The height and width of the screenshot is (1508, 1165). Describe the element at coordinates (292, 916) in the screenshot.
==
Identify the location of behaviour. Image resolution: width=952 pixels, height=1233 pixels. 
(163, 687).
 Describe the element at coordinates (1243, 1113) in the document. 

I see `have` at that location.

AIM OF THE EXERCISE: Retype the material word for word, starting at the line that contains "Describe the element at coordinates (1243, 1113)" and ending after the line that contains "at that location.".

RESPONSE TO THIS EXERCISE:
 Describe the element at coordinates (1243, 1113) in the document. 

I see `have` at that location.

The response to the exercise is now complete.